All 107 passengers and six crew on the Boeing 737 were unharmed in the hijack which ended with the man’s arrest in Brindisi airport in southern Italy. The 27-year-old Turk, Hakan Ekinci, has requested political asylum from Italy.

“The peculiar thing about this hijack was that it was done by a lone, unarmed man,” Amato told Italy’s Senate on Wednesday.

During the incident, the pilot reported that there were two hijackers and the Turkish Defense Ministry said there may be four or five of them. But checks on everyone on board after the plane had landed and Ekinci had given himself up showed he was alone.

Turkish TV initially quoted police sources as saying the plane had been seized in protest at a planned visit to Turkey next month by Pope Benedict, who offended many Muslims with a speech last month linking the spread of the Islamic faith to violence.

A Vatican official said the hijacking was not expected to affect the Pope’s plans.

But it emerged the hijacker was a Christian convert who wanted to avoid military service in Turkey and wrote to the Pope several months ago for help to avoid serving in “a Muslim army.”

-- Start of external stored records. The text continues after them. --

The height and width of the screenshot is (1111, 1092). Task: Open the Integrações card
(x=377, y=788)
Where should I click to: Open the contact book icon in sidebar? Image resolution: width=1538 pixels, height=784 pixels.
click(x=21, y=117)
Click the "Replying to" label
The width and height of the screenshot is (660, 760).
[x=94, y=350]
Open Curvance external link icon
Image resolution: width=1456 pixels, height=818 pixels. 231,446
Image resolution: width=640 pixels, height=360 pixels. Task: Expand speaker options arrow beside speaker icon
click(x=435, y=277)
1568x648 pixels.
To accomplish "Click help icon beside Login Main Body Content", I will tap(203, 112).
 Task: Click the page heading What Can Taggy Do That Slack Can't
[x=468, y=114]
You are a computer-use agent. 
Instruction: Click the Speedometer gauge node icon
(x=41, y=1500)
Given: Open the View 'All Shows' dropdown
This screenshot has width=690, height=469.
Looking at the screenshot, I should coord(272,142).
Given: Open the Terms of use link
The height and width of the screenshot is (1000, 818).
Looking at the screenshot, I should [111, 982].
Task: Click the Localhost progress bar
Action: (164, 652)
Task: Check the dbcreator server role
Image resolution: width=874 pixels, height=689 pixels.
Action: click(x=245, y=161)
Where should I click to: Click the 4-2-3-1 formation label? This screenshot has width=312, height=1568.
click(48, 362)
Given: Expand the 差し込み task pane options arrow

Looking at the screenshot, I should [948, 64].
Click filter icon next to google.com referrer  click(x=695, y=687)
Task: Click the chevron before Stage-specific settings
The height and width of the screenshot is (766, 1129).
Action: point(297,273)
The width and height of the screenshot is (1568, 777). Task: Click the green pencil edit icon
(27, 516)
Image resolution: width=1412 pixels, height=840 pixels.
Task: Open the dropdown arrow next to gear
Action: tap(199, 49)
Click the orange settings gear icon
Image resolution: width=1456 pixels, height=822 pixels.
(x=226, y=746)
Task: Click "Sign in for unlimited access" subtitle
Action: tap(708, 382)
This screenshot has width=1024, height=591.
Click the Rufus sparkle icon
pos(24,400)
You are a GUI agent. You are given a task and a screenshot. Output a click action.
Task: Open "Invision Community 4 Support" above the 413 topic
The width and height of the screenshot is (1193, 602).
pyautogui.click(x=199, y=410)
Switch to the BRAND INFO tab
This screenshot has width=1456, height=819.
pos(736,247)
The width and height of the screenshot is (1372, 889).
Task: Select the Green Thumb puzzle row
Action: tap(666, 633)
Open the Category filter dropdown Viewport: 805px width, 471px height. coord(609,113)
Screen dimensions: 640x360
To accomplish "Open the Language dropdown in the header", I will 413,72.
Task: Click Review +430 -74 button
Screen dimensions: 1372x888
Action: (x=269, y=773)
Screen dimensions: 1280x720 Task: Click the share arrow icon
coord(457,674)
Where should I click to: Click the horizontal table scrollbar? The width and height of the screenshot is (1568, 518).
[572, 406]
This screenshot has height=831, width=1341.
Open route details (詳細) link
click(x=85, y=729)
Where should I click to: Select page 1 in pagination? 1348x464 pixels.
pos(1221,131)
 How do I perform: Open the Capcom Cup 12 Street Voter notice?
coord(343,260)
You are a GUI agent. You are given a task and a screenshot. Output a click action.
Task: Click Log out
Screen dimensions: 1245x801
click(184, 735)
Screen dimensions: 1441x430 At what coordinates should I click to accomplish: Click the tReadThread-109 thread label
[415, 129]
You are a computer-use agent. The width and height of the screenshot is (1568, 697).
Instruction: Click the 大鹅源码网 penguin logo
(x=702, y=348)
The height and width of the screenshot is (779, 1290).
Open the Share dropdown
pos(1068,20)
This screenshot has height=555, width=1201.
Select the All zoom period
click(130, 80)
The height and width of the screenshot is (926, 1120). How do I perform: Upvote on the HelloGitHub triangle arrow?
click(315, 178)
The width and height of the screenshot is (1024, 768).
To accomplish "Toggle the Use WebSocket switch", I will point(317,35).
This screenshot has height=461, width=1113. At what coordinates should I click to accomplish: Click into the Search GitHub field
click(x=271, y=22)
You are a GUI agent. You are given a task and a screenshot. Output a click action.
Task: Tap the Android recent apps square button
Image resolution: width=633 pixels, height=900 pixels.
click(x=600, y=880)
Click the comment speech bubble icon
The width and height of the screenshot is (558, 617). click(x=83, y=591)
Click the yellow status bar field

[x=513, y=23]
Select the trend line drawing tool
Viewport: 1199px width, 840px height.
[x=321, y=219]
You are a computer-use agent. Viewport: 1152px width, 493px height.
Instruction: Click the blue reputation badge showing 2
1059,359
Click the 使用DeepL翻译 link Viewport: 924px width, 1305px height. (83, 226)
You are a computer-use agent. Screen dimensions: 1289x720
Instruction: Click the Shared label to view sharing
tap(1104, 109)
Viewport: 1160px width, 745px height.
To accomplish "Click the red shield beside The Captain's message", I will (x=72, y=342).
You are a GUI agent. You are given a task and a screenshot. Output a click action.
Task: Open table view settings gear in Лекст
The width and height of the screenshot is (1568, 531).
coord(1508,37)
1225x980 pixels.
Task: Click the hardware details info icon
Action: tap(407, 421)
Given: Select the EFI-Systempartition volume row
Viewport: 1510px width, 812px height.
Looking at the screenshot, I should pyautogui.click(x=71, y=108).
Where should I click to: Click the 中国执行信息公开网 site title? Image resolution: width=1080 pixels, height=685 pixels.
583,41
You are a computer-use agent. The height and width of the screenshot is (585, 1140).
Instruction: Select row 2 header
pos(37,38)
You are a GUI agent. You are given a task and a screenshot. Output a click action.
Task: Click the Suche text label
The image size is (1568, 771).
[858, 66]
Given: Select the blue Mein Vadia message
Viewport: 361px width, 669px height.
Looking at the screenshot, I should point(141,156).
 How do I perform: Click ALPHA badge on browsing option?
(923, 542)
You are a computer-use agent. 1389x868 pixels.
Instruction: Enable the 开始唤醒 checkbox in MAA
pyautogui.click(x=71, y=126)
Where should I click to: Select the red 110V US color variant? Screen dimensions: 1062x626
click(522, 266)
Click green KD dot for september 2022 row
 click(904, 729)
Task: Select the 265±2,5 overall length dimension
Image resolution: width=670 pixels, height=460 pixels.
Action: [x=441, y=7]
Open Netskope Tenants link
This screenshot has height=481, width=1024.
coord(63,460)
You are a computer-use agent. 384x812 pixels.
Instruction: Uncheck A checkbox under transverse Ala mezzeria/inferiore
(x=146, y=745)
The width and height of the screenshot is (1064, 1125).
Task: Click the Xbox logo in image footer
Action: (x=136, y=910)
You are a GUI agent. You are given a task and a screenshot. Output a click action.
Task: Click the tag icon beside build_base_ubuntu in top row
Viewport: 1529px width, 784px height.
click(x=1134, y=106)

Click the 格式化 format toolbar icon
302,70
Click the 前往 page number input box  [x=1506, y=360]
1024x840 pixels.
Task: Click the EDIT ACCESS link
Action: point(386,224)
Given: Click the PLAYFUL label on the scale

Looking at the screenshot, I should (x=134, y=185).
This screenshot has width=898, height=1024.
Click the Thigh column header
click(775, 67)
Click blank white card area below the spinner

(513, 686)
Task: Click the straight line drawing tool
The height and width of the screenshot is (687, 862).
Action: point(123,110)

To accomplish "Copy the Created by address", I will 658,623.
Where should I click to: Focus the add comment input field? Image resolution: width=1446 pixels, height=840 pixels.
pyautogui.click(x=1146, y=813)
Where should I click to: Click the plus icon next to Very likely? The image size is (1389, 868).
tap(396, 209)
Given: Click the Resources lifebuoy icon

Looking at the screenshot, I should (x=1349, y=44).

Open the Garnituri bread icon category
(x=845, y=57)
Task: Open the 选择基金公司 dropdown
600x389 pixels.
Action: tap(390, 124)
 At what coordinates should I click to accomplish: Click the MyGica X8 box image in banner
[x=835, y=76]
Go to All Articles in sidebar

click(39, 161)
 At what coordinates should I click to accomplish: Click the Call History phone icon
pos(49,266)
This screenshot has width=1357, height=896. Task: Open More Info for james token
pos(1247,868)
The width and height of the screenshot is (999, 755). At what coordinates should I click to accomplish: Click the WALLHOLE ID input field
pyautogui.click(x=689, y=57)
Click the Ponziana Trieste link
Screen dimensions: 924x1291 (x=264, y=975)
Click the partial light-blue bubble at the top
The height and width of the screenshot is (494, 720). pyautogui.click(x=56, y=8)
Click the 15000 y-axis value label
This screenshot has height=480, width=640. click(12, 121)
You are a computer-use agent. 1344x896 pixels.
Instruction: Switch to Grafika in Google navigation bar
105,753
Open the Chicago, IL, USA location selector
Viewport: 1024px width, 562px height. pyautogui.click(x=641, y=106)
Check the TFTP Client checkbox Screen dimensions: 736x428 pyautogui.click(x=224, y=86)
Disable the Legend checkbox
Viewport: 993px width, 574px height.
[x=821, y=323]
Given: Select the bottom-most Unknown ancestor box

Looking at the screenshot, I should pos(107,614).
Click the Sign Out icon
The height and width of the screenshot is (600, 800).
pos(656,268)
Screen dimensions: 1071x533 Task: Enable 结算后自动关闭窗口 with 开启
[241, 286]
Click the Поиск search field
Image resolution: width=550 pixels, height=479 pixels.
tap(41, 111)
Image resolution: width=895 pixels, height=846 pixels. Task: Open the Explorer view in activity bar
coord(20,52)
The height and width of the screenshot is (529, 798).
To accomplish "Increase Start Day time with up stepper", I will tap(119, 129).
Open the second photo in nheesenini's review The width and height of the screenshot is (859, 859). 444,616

Amato said Ekinci traveled to Albania in May and requested asylum there on the grounds that he was viewed as a deserter from the Turkish army and would be punished if he went home.

But Albania refused his request and he was expelled from the country on the Turkish Airlines flight from Tirana to Istanbul.

HIJACK ALERT

Ekinci entered the cockpit when a flight assistant left the door open soon after take-off, Amato said.

Amato said he received two versions of what Ekinci said to the pilot. He either told the pilot he would blow himself up or that he had accomplices on board who would do so if his orders were not followed.

When the pilot transmitted a code which alerts air traffic controllers to emergency situations, Ekinci told him to insert the more specific code which refers to a hijack.

“The pilot said he knew procedures and meaning of codes and said he learned it all on the Internet,” Amato told the Senate. “I don’t know how many of you would have known how to do that, I certainly wouldn’t have.”

At the Vatican, where Pope Benedict gave his weekly audience on Wednesday, Cardinal Pio Laghi said the kidnap “worried us not just because of the risk of blood being spilled, but also because other people might copy this violent act.”

“But I don’t think this episode will have any influence on the Holy Father’s trip,” he told reporters.

Amato said that while the hijack exposed the “fragility” of security on the flight in question, it did not heighten security concerns for the Pope’s trip. “It’s difficult to see in this incident anything that worsens the security problems.”